Categories of Special Interest

Architectural, Social


Previous Name

Saint Joseph's Mansions


Original Use

Apartment/flat (purpose-built)


In Use As

Apartment/flat (purpose-built)


Date

1940 - 1950


Coordinates

316630, 235258


Date Recorded

29/09/2014


Date Updated

--/--/--


Description

Quadrangular development of social housing, built c.1945, now comprising 105 units within six blocks, arranged around central open courtyard. Refurbished c.2002. Principal entrance on Killarney Street. End bays of each block break forward from main elevation line, and corner bays have angled facades. Hipped pantile roofs with terracotta ridge tiles, brown and red brick horizontally striped chimneystack, having clay chimney pots. Yellow brick walls laid to English garden wall bond, with red brick and render dressings, with smooth rendered and painted walling to third floor. Art Deco linear dressings to central entrance bays. Offset balconies at first floor of projecting bays with brick panelling, steel railings and profiled rendered and painted brackets. Square-headed window openings with red brick sills, arch heads and surrounds. Replacement metal-framed windows. Square-headed door openings to ground floor with replacement glazed timber battened doors and sidelights. Red brick three-bay three-storey parapeted entrance on Killarney Street comprises two-storey integral archway, with Art Deco style buttresses, replacement steel gate inserted 2002. Courtyard elevations remodelled and have modern additions, largely red brick over rendered ground floor with horizontal channelling and punctuated by projecting timber-clad window bays and rendered curvilinear entrance bays. Some curved rendered balconies. Former open deck entrance balconies blocked up during refurbishment.
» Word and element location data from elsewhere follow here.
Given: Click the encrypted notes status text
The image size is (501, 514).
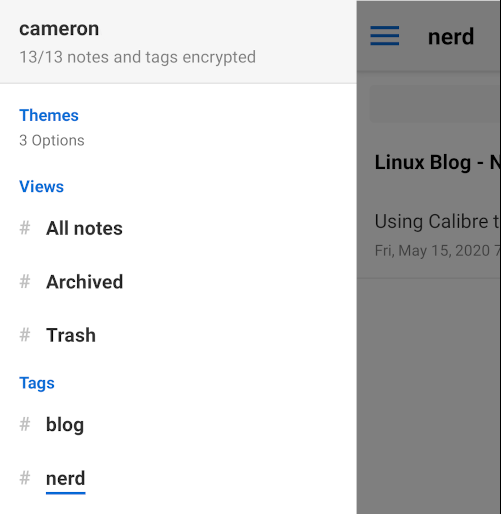Looking at the screenshot, I should (138, 57).
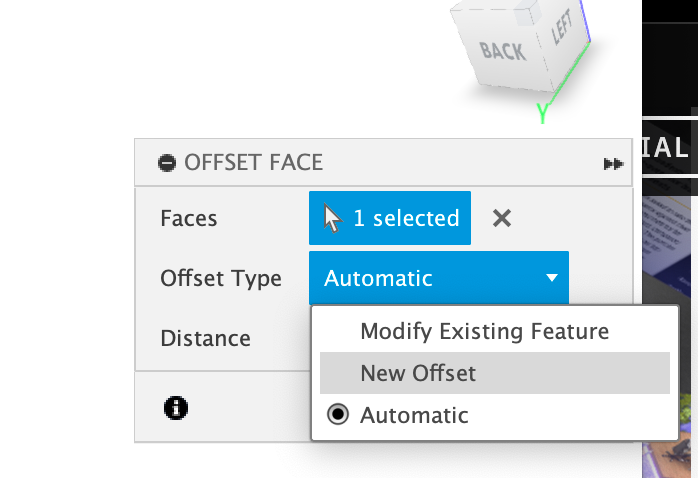Open the Offset Type Automatic dropdown
This screenshot has height=478, width=698.
pyautogui.click(x=439, y=278)
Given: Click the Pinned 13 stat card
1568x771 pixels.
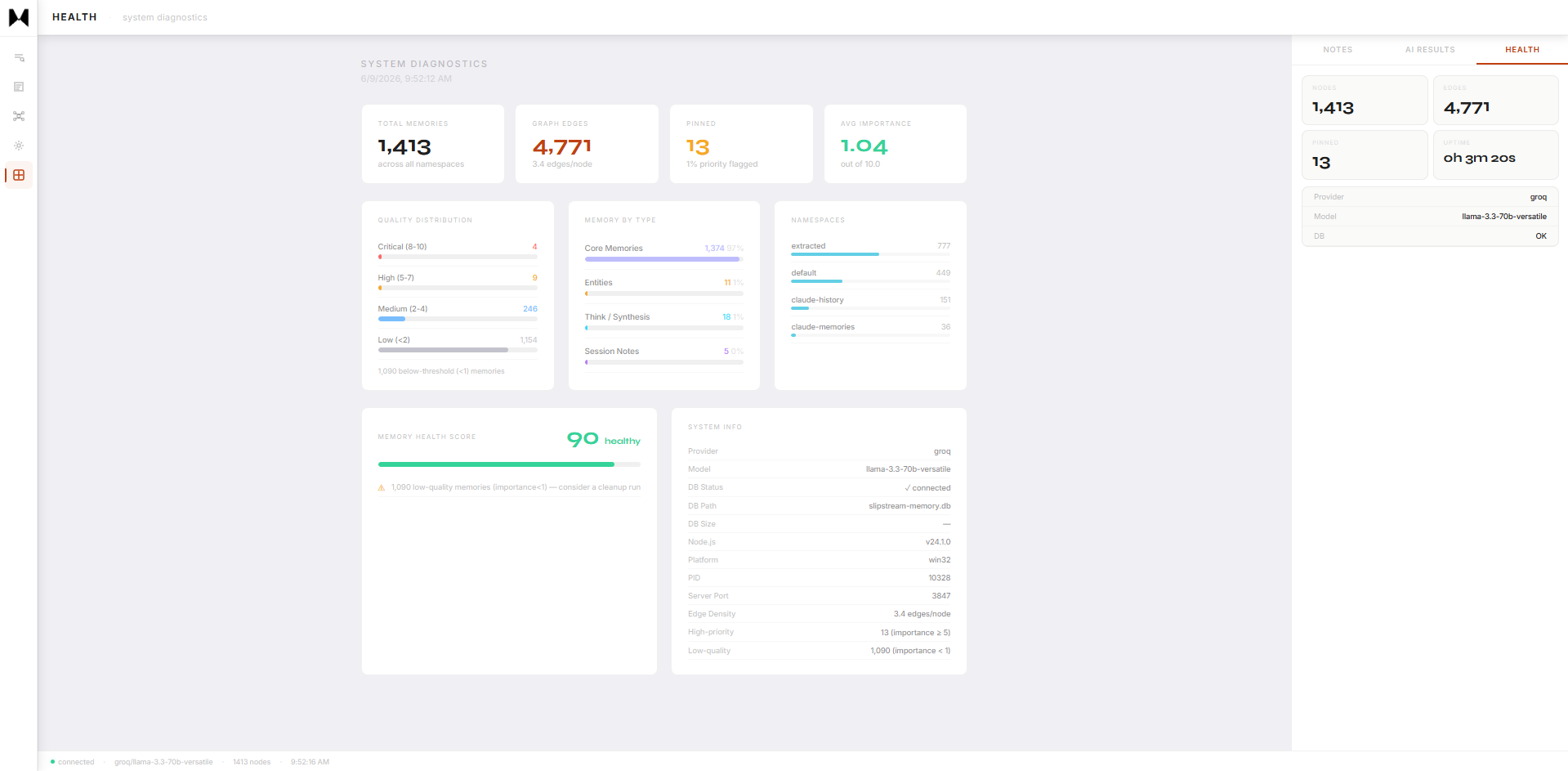Looking at the screenshot, I should coord(741,144).
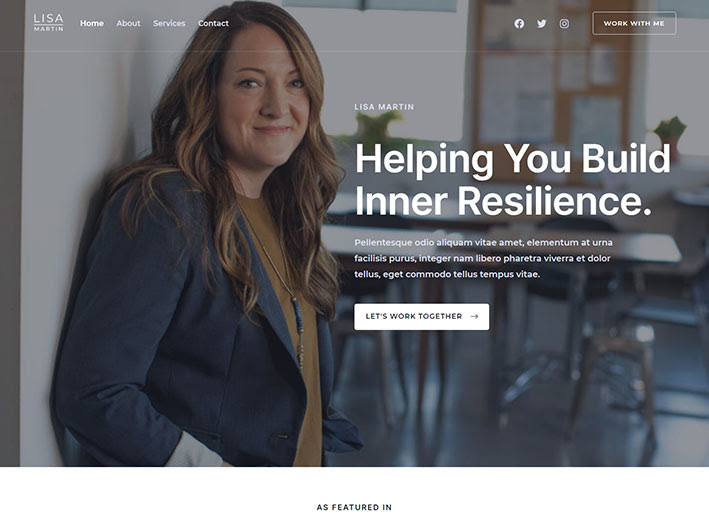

Community room to north. Lawns, trees and planting, all-weather grass pitch, picnic tables and playground to courtyard.

Appraisal

Good example of mid-twentieth-century public housing scheme, characterised by cohesive design principals and the use of Art Deco detailing, typical of civic architecture during this period. The complex was built by Dublin Corporation to provide much-needed public housing for the inner city community. Like many public schemes at the time, the design was influenced by social housing on Continental Europe. The modern structures provided purpose-built flats for families and were intended to replace substandard tenement housing stock in the area. After falling into decline in recent decades, the complex was comprehensively redeveloped in 2002. Despite some alterations and re-modelling, the ethos of the original design remains intact. The development is of social importance but also serves to enrich and diversify the architectural heritage of the area.